Katherine Schwarzenegger out from Arnold's shadow
By Zorianna Kit
LOS ANGELES (Reuters) - Katherine Schwarzenegger is not your average 21 year-old college student. She is the first-born child of ex-California Governor and Hollywood movie star Arnold Schwarzenegger and his wife Maria Shriver.
But in her own right, Katherine is an author, and she raises money for charities including her uncle Anthony Shriver's group, Best Buddies, a volunteer program to support people with intellectual and developmental disabilities.
Recently, Schwarzenegger teamed with luxury goods company Montblanc to promote a partnership in which Montblanc will donate to Best Buddies 11 percent of the money it earns from 11 stores over an 11-day period in March. She spoke with Reuters about it, her book, and what life is like now that her famous dad is back home after his term as governor.
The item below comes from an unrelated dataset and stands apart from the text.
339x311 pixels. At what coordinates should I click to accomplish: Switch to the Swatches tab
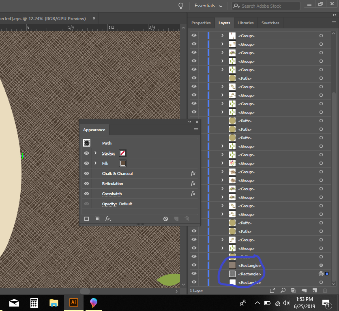[270, 23]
Q: Both your parents have accomplished a lot in life. What traits do you think you inherited from them?
A: "They're both so similar in their working minds. I think my dad is the kind of person who, no matter how much criticism he gets, keeps trucking right through and does exactly what he sets his mind to. So the ability to follow your dreams and your heart, I probably got from him. But I also got that from my grandma (Eunice Kennedy Shriver). When she was starting Special Olympics, people thought she was insane for doing it."
Q: Your dad was a Hollywood star and governor. What was the difference in the two, for you?
A: "It's definitely different going to visit your dad at work on a movie set and visiting him in the state Capitol. I was in 7th or 8th grade when he ran for governor. The biggest change for me was having California Highway Patrol officers follow us everywhere, which was a huge thing to get used to for me and my siblings (laughs)...I also think being a politician's child brings more pressure to be on your best behavior than being an actor's child."
Q: Has life returned to what it was, pre-governor? Continued...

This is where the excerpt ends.